Pour être honnête, le lendemain, j’étais nerveuse. De quoi allions-nous parler? C’est quelque chose de nouer une amitié lorsqu’on est à l’autre bout du monde. C’en est une autre lorsque tu es dans le train-train quotidien. Et mon anglais? La dernière fois que je l’ai pratiqué, c’est à Noël, avec un Italien.

Finalement, je m’en faisais pour rien.
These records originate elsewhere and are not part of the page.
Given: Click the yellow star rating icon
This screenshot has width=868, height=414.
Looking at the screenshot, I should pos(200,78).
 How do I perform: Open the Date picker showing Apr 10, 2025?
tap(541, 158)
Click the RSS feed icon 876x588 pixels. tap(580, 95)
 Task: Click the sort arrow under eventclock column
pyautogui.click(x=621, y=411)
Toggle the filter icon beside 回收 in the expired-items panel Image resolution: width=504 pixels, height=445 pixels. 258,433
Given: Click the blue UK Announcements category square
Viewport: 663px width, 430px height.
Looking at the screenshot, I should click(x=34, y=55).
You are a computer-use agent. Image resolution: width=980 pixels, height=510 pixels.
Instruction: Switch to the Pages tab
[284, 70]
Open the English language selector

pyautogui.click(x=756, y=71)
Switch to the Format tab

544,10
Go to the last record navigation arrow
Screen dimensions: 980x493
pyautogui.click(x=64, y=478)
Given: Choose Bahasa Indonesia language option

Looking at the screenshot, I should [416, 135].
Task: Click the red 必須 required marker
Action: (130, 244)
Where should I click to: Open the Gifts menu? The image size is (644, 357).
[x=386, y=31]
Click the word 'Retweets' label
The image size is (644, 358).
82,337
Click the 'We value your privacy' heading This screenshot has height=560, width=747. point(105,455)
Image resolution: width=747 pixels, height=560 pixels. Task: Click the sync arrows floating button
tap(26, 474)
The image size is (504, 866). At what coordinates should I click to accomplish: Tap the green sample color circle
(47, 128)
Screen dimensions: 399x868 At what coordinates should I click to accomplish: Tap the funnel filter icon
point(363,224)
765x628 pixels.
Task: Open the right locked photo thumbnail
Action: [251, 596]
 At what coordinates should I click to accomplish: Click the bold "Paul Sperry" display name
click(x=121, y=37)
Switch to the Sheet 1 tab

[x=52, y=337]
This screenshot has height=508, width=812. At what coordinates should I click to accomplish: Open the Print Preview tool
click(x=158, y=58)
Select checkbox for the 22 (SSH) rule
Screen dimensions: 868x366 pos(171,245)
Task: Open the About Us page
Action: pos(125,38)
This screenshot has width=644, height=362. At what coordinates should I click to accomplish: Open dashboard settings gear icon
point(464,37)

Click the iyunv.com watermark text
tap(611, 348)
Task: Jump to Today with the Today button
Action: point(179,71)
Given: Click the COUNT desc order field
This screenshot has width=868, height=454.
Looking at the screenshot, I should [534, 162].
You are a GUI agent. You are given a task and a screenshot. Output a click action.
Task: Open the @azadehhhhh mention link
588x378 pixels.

Quand je suis arrivée au coin de la rue, il était là, avec son amie. Un grand sourire. Un «How are you?». On s’est pris chacun un grand café. On a marché dans le parc Lafontaine. Regardé les enfants nourrir les canards. Et on a jasé. De voyage, bien sûr. Mais surtout de tout et de rien.

Quand on est parti, chacun de notre côté, je me suis dit que j’avais retrouvé un ami.